> Exercise instructions:
Every line of the listing that follows must be written out unchanged.

==== Extracted information ====

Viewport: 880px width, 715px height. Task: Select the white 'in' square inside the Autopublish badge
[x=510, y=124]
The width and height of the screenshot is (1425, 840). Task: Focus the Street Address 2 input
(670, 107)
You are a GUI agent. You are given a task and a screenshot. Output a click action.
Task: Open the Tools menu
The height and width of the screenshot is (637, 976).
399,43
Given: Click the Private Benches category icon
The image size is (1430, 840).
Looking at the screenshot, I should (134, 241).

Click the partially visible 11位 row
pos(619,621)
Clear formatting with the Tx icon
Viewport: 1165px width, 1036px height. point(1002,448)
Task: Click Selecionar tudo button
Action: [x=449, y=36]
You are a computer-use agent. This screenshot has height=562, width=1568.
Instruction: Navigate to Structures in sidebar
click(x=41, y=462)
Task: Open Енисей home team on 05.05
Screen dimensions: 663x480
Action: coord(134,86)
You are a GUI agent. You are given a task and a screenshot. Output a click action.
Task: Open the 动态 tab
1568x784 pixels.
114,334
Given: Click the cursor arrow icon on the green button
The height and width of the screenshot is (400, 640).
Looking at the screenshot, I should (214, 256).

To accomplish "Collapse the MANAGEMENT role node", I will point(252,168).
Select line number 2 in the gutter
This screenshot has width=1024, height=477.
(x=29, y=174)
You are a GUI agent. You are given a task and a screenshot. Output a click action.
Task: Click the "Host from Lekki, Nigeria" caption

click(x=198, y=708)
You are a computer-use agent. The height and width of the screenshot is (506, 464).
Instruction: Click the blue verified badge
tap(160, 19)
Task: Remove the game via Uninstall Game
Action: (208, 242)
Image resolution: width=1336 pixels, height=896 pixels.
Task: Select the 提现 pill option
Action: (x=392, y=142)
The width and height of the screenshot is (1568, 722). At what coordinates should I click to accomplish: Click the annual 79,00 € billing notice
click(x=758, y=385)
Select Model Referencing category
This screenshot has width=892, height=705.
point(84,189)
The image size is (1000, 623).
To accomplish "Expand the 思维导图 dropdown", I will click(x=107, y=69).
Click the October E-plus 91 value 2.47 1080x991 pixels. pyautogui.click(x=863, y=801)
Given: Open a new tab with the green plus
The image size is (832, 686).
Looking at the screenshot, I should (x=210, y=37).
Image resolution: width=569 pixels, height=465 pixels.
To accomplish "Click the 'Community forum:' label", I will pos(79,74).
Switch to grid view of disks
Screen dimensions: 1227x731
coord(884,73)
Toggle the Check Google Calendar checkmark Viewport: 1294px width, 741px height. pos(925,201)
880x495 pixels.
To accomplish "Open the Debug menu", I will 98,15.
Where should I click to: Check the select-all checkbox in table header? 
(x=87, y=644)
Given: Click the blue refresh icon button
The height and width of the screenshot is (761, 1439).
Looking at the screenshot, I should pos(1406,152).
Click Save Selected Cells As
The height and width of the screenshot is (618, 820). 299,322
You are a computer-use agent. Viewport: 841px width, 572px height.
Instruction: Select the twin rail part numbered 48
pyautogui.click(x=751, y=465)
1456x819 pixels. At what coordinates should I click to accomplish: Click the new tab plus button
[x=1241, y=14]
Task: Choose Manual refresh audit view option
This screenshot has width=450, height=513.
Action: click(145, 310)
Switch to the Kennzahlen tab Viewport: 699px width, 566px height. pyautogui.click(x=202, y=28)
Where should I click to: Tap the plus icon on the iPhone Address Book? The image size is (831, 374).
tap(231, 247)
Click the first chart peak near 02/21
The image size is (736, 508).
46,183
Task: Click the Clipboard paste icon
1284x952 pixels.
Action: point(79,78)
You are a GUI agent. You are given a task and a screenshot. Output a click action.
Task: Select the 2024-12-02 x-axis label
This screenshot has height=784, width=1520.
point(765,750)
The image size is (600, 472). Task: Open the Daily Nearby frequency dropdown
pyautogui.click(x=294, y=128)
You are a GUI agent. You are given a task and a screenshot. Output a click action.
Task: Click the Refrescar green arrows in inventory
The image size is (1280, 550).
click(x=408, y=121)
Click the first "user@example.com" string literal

====

> Answer area:
Viewport: 880px width, 715px height. Task: Select the white 'in' square inside the Autopublish badge
[x=510, y=124]
The width and height of the screenshot is (1425, 840). Task: Focus the Street Address 2 input
(670, 107)
You are a GUI agent. You are given a task and a screenshot. Output a click action.
Task: Open the Tools menu
The height and width of the screenshot is (637, 976).
399,43
Given: Click the Private Benches category icon
The image size is (1430, 840).
Looking at the screenshot, I should (134, 241).

Click the partially visible 11位 row
pos(619,621)
Clear formatting with the Tx icon
Viewport: 1165px width, 1036px height. point(1002,448)
Task: Click Selecionar tudo button
Action: [x=449, y=36]
You are a computer-use agent. This screenshot has height=562, width=1568.
Instruction: Navigate to Structures in sidebar
click(x=41, y=462)
Task: Open Енисей home team on 05.05
Screen dimensions: 663x480
Action: coord(134,86)
You are a GUI agent. You are given a task and a screenshot. Output a click action.
Task: Open the 动态 tab
1568x784 pixels.
114,334
Given: Click the cursor arrow icon on the green button
The height and width of the screenshot is (400, 640).
Looking at the screenshot, I should (214, 256).

To accomplish "Collapse the MANAGEMENT role node", I will point(252,168).
Select line number 2 in the gutter
This screenshot has width=1024, height=477.
(x=29, y=174)
You are a GUI agent. You are given a task and a screenshot. Output a click action.
Task: Click the "Host from Lekki, Nigeria" caption

click(x=198, y=708)
You are a computer-use agent. The height and width of the screenshot is (506, 464).
Instruction: Click the blue verified badge
tap(160, 19)
Task: Remove the game via Uninstall Game
Action: (208, 242)
Image resolution: width=1336 pixels, height=896 pixels.
Task: Select the 提现 pill option
Action: (x=392, y=142)
The width and height of the screenshot is (1568, 722). At what coordinates should I click to accomplish: Click the annual 79,00 € billing notice
click(x=758, y=385)
Select Model Referencing category
This screenshot has width=892, height=705.
point(84,189)
The image size is (1000, 623).
To accomplish "Expand the 思维导图 dropdown", I will click(x=107, y=69).
Click the October E-plus 91 value 2.47 1080x991 pixels. pyautogui.click(x=863, y=801)
Given: Open a new tab with the green plus
The image size is (832, 686).
Looking at the screenshot, I should (x=210, y=37).
Image resolution: width=569 pixels, height=465 pixels.
To accomplish "Click the 'Community forum:' label", I will pos(79,74).
Switch to grid view of disks
Screen dimensions: 1227x731
coord(884,73)
Toggle the Check Google Calendar checkmark Viewport: 1294px width, 741px height. pos(925,201)
880x495 pixels.
To accomplish "Open the Debug menu", I will 98,15.
Where should I click to: Check the select-all checkbox in table header? 
(x=87, y=644)
Given: Click the blue refresh icon button
The height and width of the screenshot is (761, 1439).
Looking at the screenshot, I should pos(1406,152).
Click Save Selected Cells As
The height and width of the screenshot is (618, 820). 299,322
You are a computer-use agent. Viewport: 841px width, 572px height.
Instruction: Select the twin rail part numbered 48
pyautogui.click(x=751, y=465)
1456x819 pixels. At what coordinates should I click to accomplish: Click the new tab plus button
[x=1241, y=14]
Task: Choose Manual refresh audit view option
This screenshot has width=450, height=513.
Action: click(145, 310)
Switch to the Kennzahlen tab Viewport: 699px width, 566px height. pyautogui.click(x=202, y=28)
Where should I click to: Tap the plus icon on the iPhone Address Book? The image size is (831, 374).
tap(231, 247)
Click the first chart peak near 02/21
The image size is (736, 508).
46,183
Task: Click the Clipboard paste icon
1284x952 pixels.
Action: point(79,78)
You are a GUI agent. You are given a task and a screenshot. Output a click action.
Task: Select the 2024-12-02 x-axis label
This screenshot has height=784, width=1520.
point(765,750)
The image size is (600, 472). Task: Open the Daily Nearby frequency dropdown
pyautogui.click(x=294, y=128)
You are a GUI agent. You are given a task and a screenshot. Output a click action.
Task: Click the Refrescar green arrows in inventory
The image size is (1280, 550).
click(x=408, y=121)
Click the first "user@example.com" string literal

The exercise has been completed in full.